Every line in the records below between the one holding "The width and height of the screenshot is (531, 224)." and the one holding "Task: Pause the Docker engine", inclusive, is to be set down exactly; all other lines are to be left out.

········

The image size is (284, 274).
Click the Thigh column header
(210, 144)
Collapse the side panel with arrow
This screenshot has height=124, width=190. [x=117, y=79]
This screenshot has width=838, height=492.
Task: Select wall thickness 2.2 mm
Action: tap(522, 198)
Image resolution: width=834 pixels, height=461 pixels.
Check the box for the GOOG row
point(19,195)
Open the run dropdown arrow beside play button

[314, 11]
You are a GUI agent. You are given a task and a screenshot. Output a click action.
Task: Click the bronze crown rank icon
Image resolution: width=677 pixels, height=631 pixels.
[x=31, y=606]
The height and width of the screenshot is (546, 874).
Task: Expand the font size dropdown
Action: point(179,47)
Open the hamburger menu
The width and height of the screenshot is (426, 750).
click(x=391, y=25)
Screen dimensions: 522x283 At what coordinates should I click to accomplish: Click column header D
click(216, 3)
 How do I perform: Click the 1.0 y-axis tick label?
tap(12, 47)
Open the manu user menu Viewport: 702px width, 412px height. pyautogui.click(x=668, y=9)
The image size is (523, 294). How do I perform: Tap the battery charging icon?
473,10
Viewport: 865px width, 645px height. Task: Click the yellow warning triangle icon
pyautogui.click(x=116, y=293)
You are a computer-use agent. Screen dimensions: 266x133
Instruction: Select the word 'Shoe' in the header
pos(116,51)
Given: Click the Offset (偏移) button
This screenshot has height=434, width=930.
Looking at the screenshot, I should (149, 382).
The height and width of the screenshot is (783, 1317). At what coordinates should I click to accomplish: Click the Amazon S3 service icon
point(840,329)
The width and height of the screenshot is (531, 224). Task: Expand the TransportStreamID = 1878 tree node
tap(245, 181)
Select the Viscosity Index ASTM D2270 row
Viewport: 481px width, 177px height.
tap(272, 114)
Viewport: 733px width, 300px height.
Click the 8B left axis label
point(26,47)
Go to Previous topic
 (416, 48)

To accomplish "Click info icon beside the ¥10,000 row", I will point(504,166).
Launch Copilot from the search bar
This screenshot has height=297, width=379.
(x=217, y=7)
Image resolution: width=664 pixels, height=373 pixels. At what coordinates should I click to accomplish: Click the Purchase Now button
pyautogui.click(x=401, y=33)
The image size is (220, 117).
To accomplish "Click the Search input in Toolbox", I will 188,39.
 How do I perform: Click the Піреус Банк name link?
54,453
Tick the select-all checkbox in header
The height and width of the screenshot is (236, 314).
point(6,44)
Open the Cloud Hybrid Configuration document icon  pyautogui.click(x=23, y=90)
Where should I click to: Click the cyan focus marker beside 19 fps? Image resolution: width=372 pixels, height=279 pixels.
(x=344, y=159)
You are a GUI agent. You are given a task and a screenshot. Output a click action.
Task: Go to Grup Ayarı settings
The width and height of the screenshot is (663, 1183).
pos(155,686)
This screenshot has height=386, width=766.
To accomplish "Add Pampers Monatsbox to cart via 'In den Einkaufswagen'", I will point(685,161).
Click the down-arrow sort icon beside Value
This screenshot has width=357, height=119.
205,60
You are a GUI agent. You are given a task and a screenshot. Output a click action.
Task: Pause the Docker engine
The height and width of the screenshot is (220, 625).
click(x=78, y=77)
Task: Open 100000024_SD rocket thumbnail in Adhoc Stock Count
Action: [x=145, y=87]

········

**YOUR SOLUTION:**
The width and height of the screenshot is (531, 224). Task: Expand the TransportStreamID = 1878 tree node
tap(245, 181)
Select the Viscosity Index ASTM D2270 row
Viewport: 481px width, 177px height.
tap(272, 114)
Viewport: 733px width, 300px height.
Click the 8B left axis label
point(26,47)
Go to Previous topic
 (416, 48)

To accomplish "Click info icon beside the ¥10,000 row", I will point(504,166).
Launch Copilot from the search bar
This screenshot has height=297, width=379.
(x=217, y=7)
Image resolution: width=664 pixels, height=373 pixels. At what coordinates should I click to accomplish: Click the Purchase Now button
pyautogui.click(x=401, y=33)
The image size is (220, 117).
To accomplish "Click the Search input in Toolbox", I will 188,39.
 How do I perform: Click the Піреус Банк name link?
54,453
Tick the select-all checkbox in header
The height and width of the screenshot is (236, 314).
point(6,44)
Open the Cloud Hybrid Configuration document icon  pyautogui.click(x=23, y=90)
Where should I click to: Click the cyan focus marker beside 19 fps? Image resolution: width=372 pixels, height=279 pixels.
(x=344, y=159)
You are a GUI agent. You are given a task and a screenshot. Output a click action.
Task: Go to Grup Ayarı settings
The width and height of the screenshot is (663, 1183).
pos(155,686)
This screenshot has height=386, width=766.
To accomplish "Add Pampers Monatsbox to cart via 'In den Einkaufswagen'", I will point(685,161).
Click the down-arrow sort icon beside Value
This screenshot has width=357, height=119.
205,60
You are a GUI agent. You are given a task and a screenshot. Output a click action.
Task: Pause the Docker engine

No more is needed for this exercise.